Do you have the right to have photos of embarrassing mistakes you made when you were a student disappear? Do you have the right to have the world forget about your criminal convictions years after they occurred? Europe is grappling with these questions as part of its “right to be forgotten” legislation, and France is leading the charge towards implementation.
France is embroiled in a showdown with Google over the right to be forgotten that has made it all the way to the European Court of Justice. The EU guarantees the right to be forgotten, and France is arguing that this right is essentially meaningless unless Google implements right-to-be-forgotten requests on a global scale. If a Frenchman wants a specific piece of information to be forgotten, he can submit a request. However, his friends or colleagues outside of the EU – or even ones using a VPN – would be able to find that information anyway.
Google, on the other hand, is arguing that applying a global block to EU requests may be abused as a form of censorship by authoritarian-leaning governments inside or outside of the EU. It also said that such a policy could pave the way for other countries, like Thailand, to implement their censorship programs on a global scale. Thailand has a law that makes it illegal to insult its monarch and would potentially be interested in having Google purge insulting search results from its servers.

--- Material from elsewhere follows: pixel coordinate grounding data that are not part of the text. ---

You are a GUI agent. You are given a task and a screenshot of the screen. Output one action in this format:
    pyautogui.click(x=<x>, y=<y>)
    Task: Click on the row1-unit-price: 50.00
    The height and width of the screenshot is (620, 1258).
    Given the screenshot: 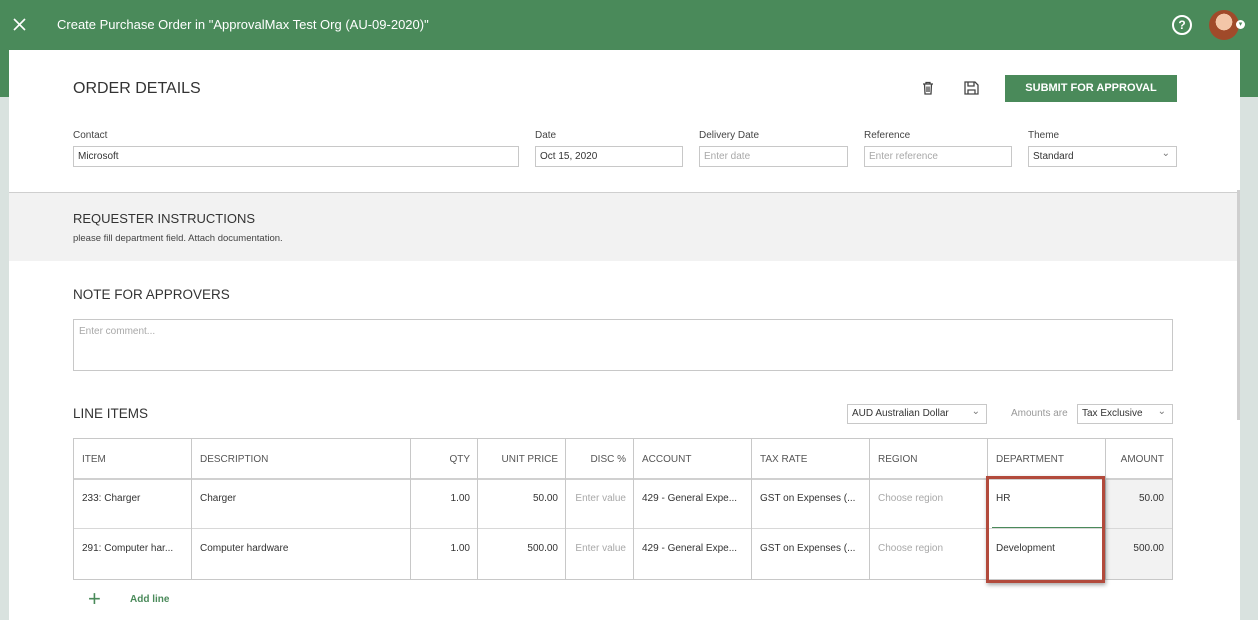 What is the action you would take?
    pyautogui.click(x=522, y=498)
    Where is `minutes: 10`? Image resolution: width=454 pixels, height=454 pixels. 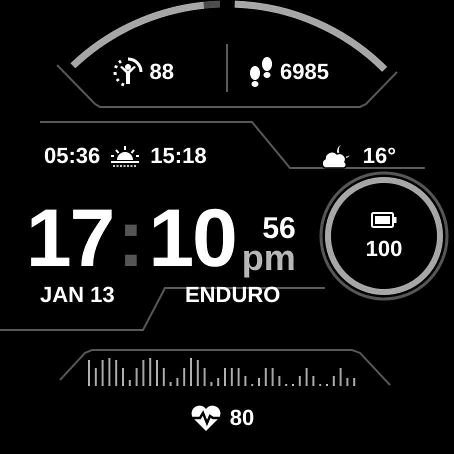
minutes: 10 is located at coordinates (192, 239).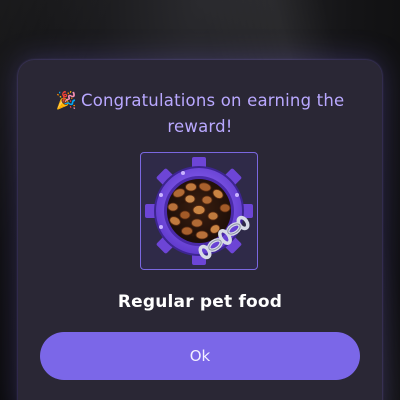 The width and height of the screenshot is (400, 400). What do you see at coordinates (66, 101) in the screenshot?
I see `party-popper-icon: 🎉` at bounding box center [66, 101].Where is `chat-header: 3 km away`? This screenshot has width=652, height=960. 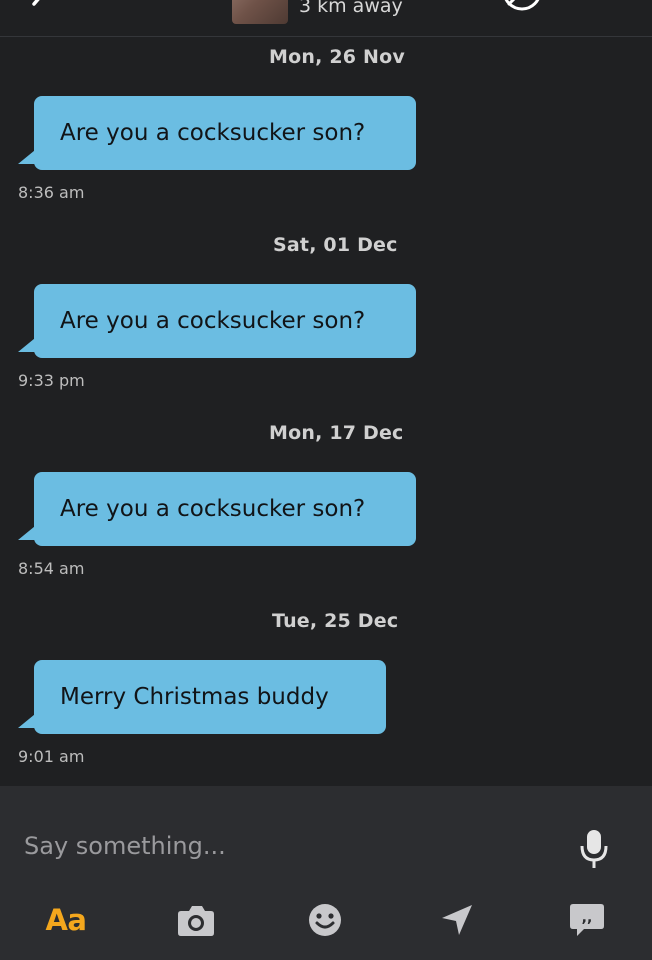
chat-header: 3 km away is located at coordinates (326, 18).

The EU’s right to be forgotten laws are already on the books, so there are already some notable real-world examples of how this law plays out in different circumstances.
In one scenario, Google was forced to remove information about a businessman’s conviction of conspiring to intercept communications in the early 90’s. That businessman’s new partners might like to know about his past convictions, but is it fair to the businessman if others make decisions about him based on convictions from more than 20 years ago? If he’s changed his ways, should that conviction continue to follow him?
In this case, it’s worth noting that another businessman’s claim failed because the authorities deemed his conviction to be too serious to be forgotten. That businessman was convicted of conspiracy to provide false accounts, for which he served four years in prison.
There have been numerous cases in which doctors have asked that information about their botched operations be removed. Some have succeeded, while others have been met with partial success or failure. As doctor, you might appreciate seeing your past mistakes removed from Google. As a patient, however, wouldn’t you want to know about it if your doctor has been held accountable for mistakes in the past?